Refactored snapshot handling to make it easier to add new Lucene sources #1479

gregschohn · 2025-04-28T15:04:32Z

Description

WIP - I've refactored snapshot handling throughout shard setup and document retrieval to make it easier to add new Lucene document sources.

I'm also in the process of adding new parameters -

There are parameters for the coordination cluster, of the same type as what we use for source and target, so that the target cluster doesn't need to be used for coordination. A wholly independent cluster can be setup just for coordination. There's a patch on the argo branch to support flexible index names too, so one could imagine running many deployments with the same coordination index.
snapshotLoader* is in place, though only partially implemented, to allow alternate ways to get shard info and create document streams. I intend to load the specified class in via ServiceLoader, similar to how Transformations work today.
initialSubdivision hasn't been implemented yet, but I think it would be pretty easy and super useful, especially for the case where users want to reshard an index. Rather than use a single worker at a time for a source shard, this would pull the shard down to find the number of documents, then split the work up into that many shards so that the migration could be completed by that factor faster (since there wouldn't be idling target shards). This should be easy to implement by adding an end document index so that we can split a shard in parallel. It would also be easy to detect the first one since the initial work item would have a -1 for its end index.

Everything else was just shuffling old code around into constructors and the newly created ElasticsearchSnapshotDocumentRepository, which wraps up the S3-centric objects and metadata that RFS had since been using beforehand. The EncryptedShardBucketCollectionDocumentRepository also has stub code that won't do anything. Since we don't have a spec for reading encrypted files yet, this will be hived off, to be provided via a hot-loaded jar at some point in the future.

Issues Resolved

Testing

Check List

New functionality includes testing
Public documentation issue/PR created, if applicable.

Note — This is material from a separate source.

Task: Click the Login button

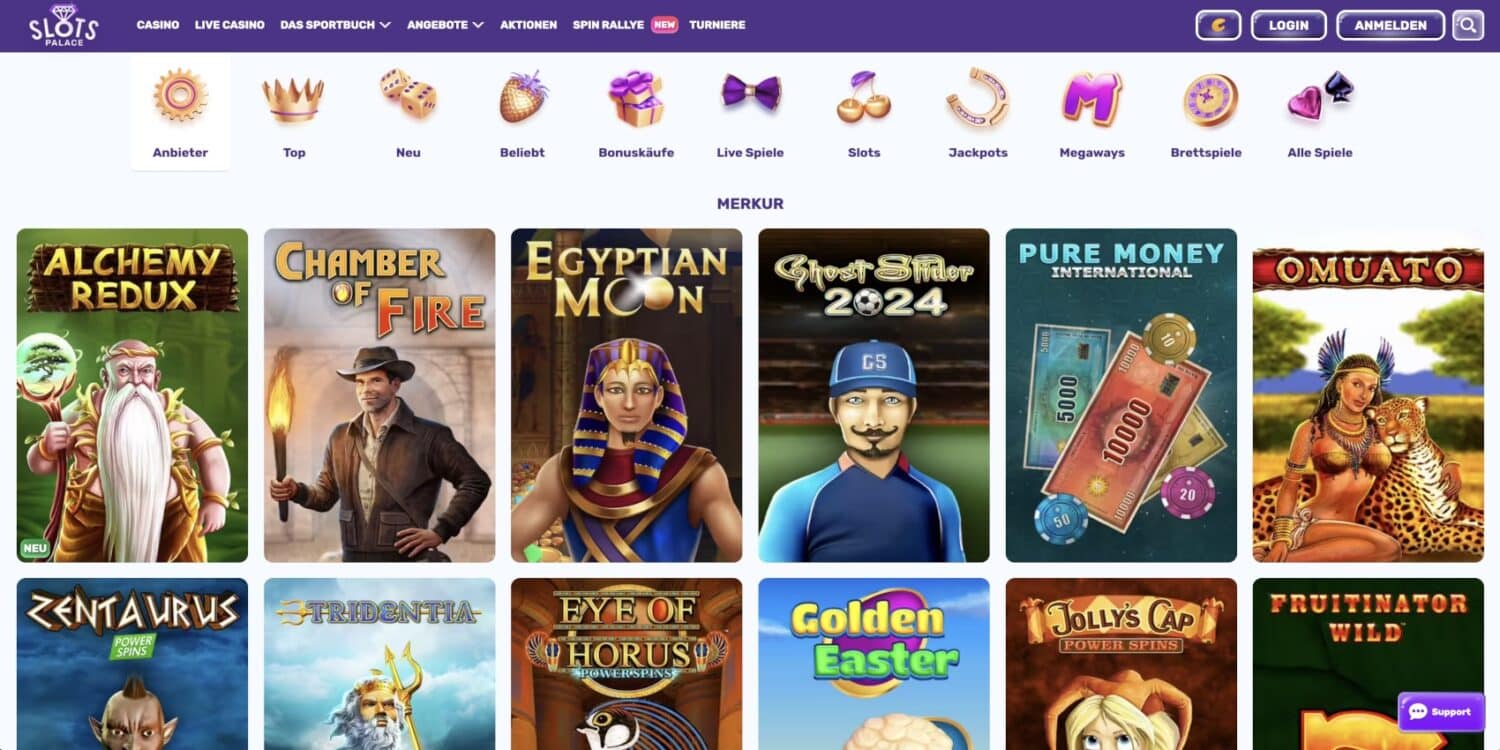Action: pyautogui.click(x=1289, y=25)
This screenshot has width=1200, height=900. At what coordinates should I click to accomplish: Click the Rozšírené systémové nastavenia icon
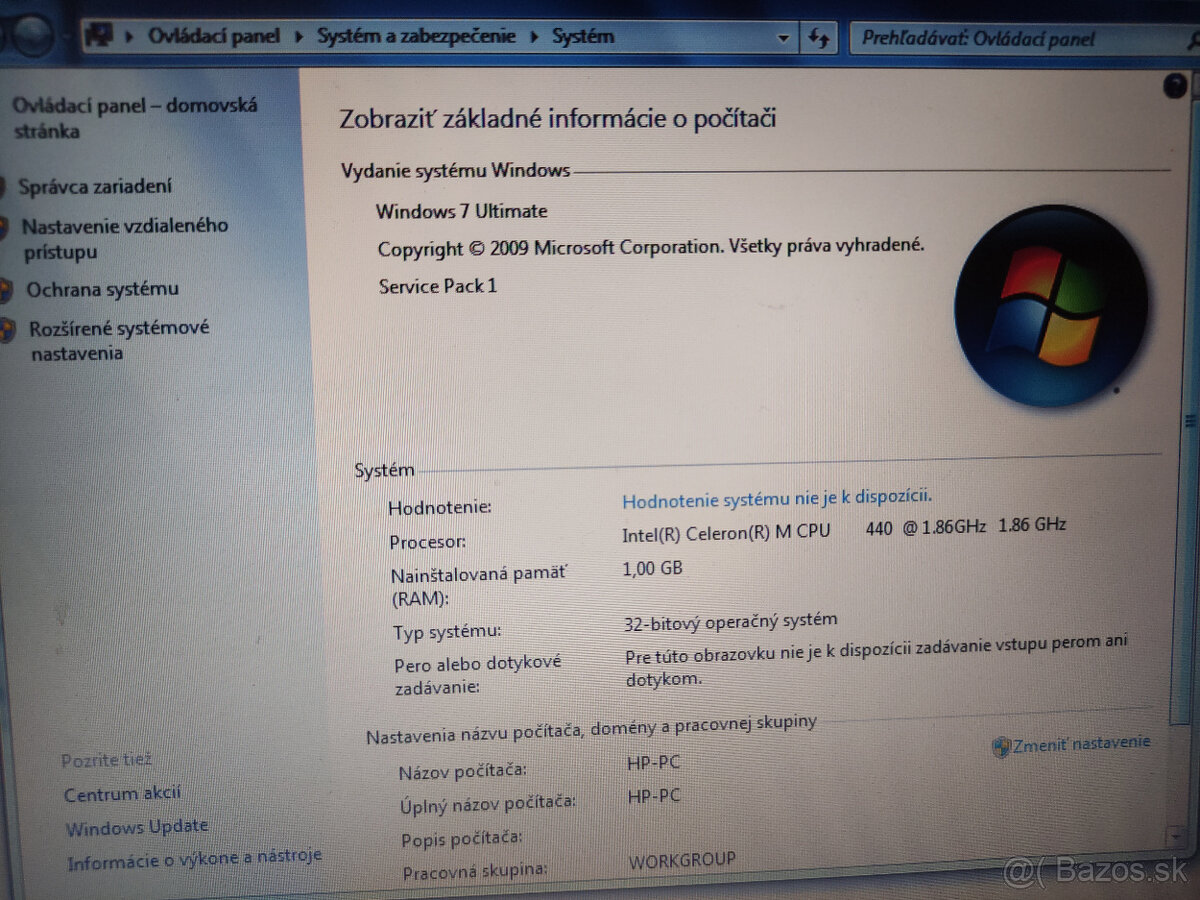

By submitting this pull request, I confirm that my contribution is made under the terms of the Apache 2.0 license.
For more information on following Developer Certificate of Origin and signing off your commits, please check here.

…cument retrieval to make it easier to add new Lucene document sources. I'm also in the process of adding new parameters - 1. There are parameters for the coordination cluster, of the same type as what we use for source and target, so that the target cluster doesn't need to be used for coordination. A wholly independent cluster can be setup just for coordination. There's a patch on the argo branch to support flexible index names too, so one could imagine running many deployments with the same coordination index. 2. snapshotLoader* is in place, though only partially implemented, to allow alternate ways to get shard info and create document streams. I intend to load the specified class in via ServiceLoader, similar to how Transformations work today. 3. initialSubdivision hasn't been implemented yet, but I think it would be pretty easy and super useful, especially for the case where users want to reshard an index. Rather than use a single worker at a time for a source shard, this would pull the shard down to find the number of documents, then split the work up into that many shards so that the migration could be completed by that factor faster (since there wouldn't be idling target shards). This should be easy to implement by adding an end document index so that we can split a shard in parallel. It would also be easy to detect the first one since the initial work item would have a -1 for its end index. Everything else was just shuffling old code around into constructors and the newly created ElasticsearchSnapshotDocumentRepository, which wraps up the S3-centric objects and metadata that RFS had since been using beforehand. The EncryptedShardBucketCollectionDocumentRepository also has stub code that won't do anything. Since we don't have a spec for reading encrypted files yet, this will be hived off, to be provided via a hot-loaded jar at some point in the future. Signed-off-by: Greg Schohn <[email protected]>

peternied

High level, this looks good, thanks for cleaning up some of the snapshot reading interface.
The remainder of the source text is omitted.